# 2013 Cruze throwing P1011



## pcdj64 (Jan 17, 2018)

I would go to a dealer that doesn't just fire a parts cannon at the car and actually does some real diagnostics.
They diagnosed my car with a warped head and were ready to charge $3,200 for the repair when the actual issue was not even the head.


----------



## pcdj64 (Jan 17, 2018)

CruzeatNight said:


> Hey everyone! I'm new on the forum sorry to steal the post lol, but I really need help from some fellow Cruze owners.
> 
> I have a 2013 Chevy Cruze 1.4T MT.
> The issue I'm having is a P1101 code being thrown I've replaced the PCV tube and cleaned my MAF sensor and the PCV on the valve cover is not leaking. The issue started about a week ago and the car isn't acting or driving weird BUT the boost gauge is only reading 5 PSI when I'm getting on it.

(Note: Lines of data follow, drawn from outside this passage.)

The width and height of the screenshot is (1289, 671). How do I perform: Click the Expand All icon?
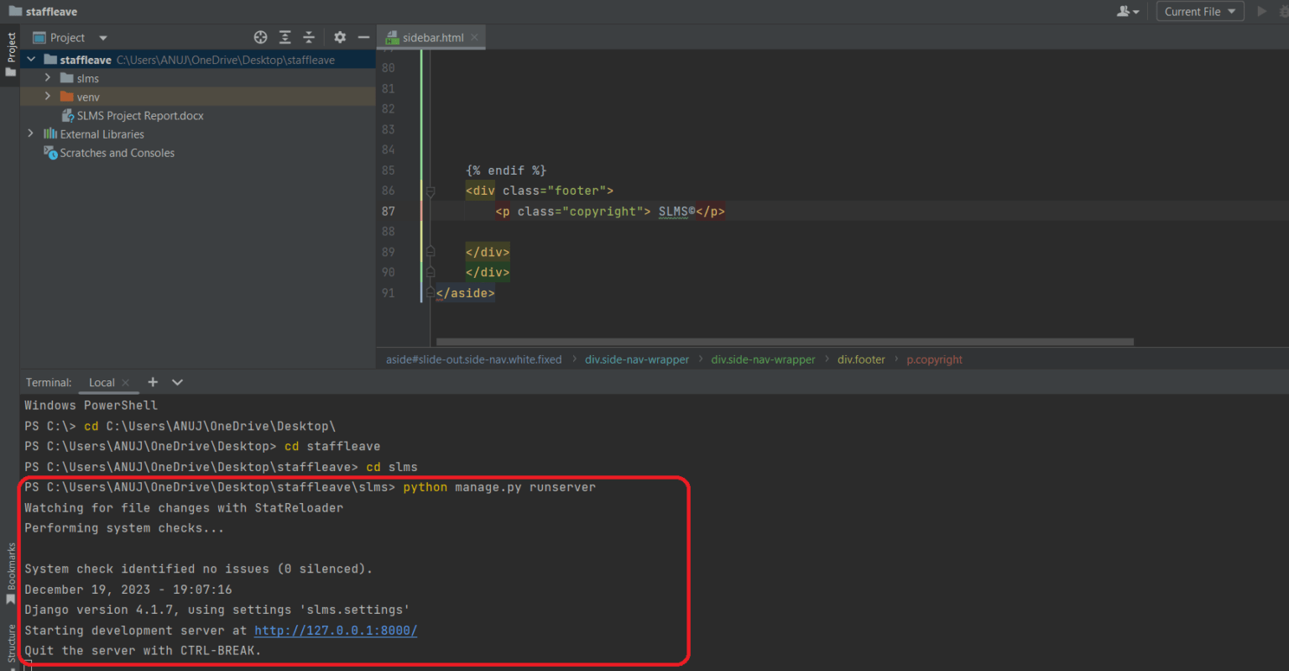[x=284, y=37]
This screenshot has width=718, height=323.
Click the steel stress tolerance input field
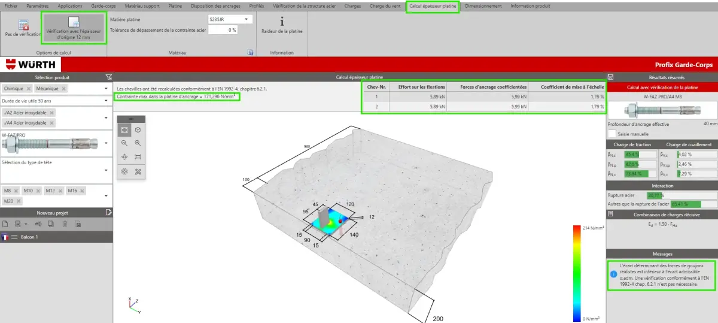(223, 29)
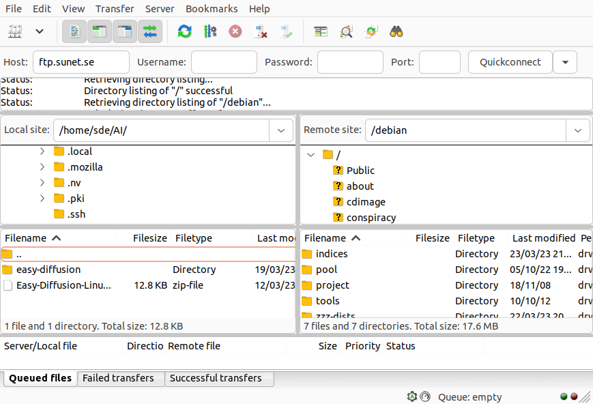Click the Password input field
The image size is (593, 404).
[x=350, y=61]
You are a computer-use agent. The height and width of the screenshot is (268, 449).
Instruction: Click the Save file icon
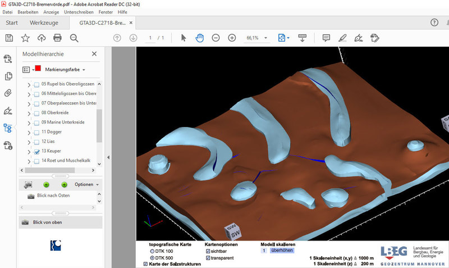click(x=9, y=38)
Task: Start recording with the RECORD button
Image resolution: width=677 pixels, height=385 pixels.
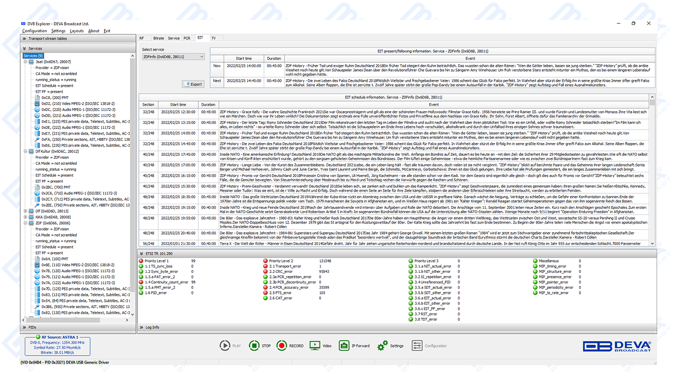Action: pyautogui.click(x=282, y=345)
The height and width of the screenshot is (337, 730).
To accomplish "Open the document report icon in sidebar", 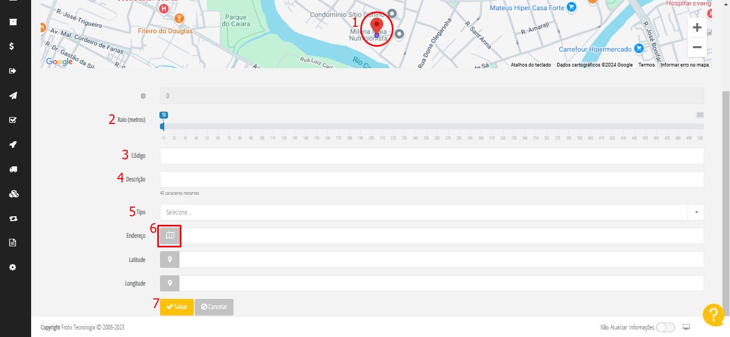I will pos(13,243).
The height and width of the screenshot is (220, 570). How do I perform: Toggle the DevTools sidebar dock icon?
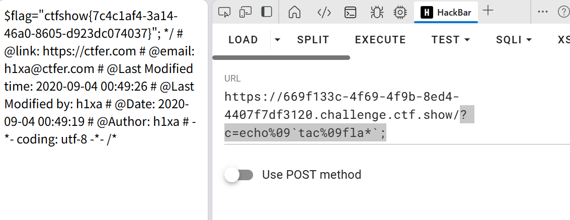267,12
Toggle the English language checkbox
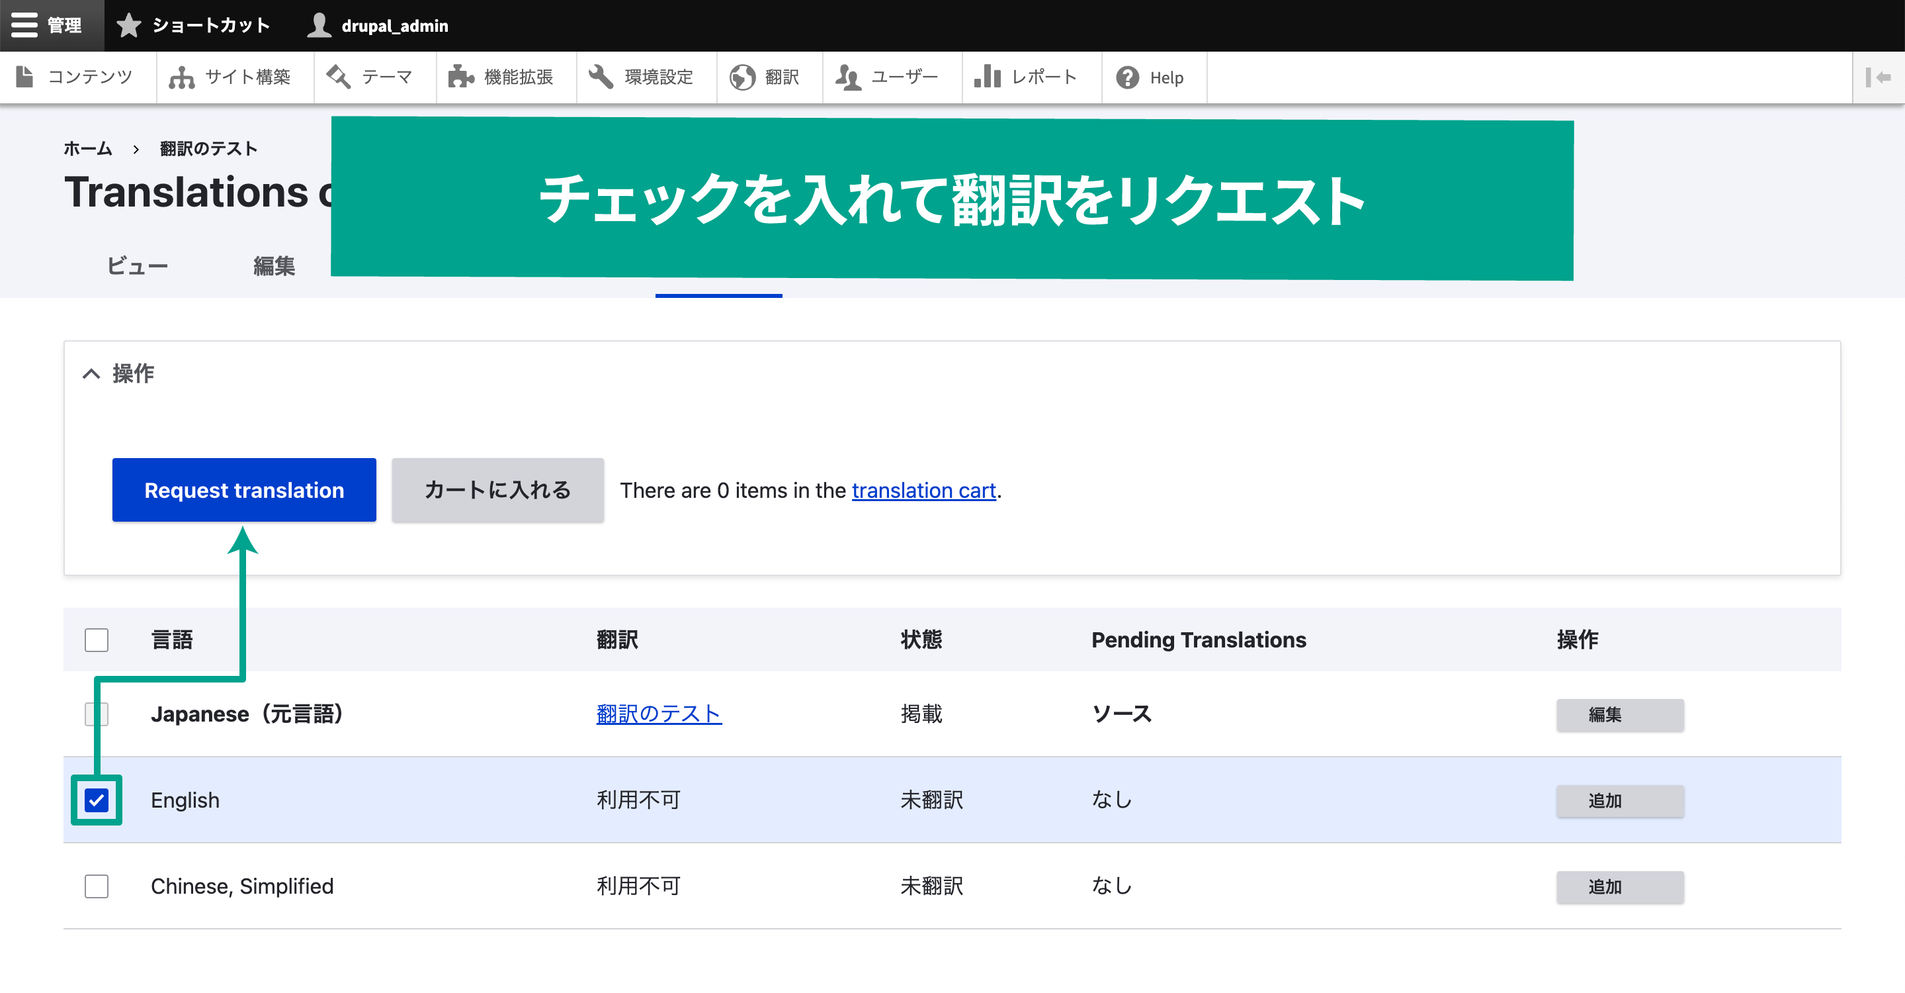This screenshot has height=993, width=1905. click(x=97, y=801)
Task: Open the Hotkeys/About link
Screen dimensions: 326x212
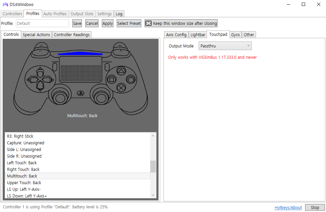Action: [288, 207]
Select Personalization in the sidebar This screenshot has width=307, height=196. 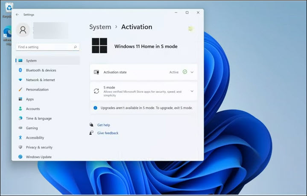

could be a faulty MAF, wiring or air leak after the MAF, it is costly to just throw stuff at it so the best option IMO would be a reputable shop that can track it down to the exact cause.


----------



## Fadclt (Jan 9, 2018)

The p1101 code is for a leaking valve cover gasket. Very know problem with the gen1. It causes a vacuum leak and reduces boost. Do you have a chirping sound coming from the engine. If so pull the dip stick for the oil out while the car is running. If chirping goes away then it's a valve cover gasket.


----------



## ChevyGuy (Dec 13, 2014)

Fadclt said:


> The p1101 code is for a leaking valve cover gasket.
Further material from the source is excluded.